Stated task
Render the material below as a two-column CSV with the headers "query" and "point". Write one row for each record, putting its text and its answer each in a single quoted field with any line breaks replaced by spaces.

#### Data excerpts ####

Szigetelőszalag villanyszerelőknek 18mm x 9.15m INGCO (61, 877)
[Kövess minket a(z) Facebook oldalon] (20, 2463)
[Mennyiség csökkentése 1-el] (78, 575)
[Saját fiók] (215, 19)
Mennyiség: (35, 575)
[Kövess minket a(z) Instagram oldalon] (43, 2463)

####

The response
query,point
"Szigetelőszalag villanyszerelőknek 18mm x 9.15m INGCO","(61, 877)"
"[Kövess minket a(z) Facebook oldalon]","(20, 2463)"
"[Mennyiség csökkentése 1-el]","(78, 575)"
"[Saját fiók]","(215, 19)"
"Mennyiség:","(35, 575)"
"[Kövess minket a(z) Instagram oldalon]","(43, 2463)"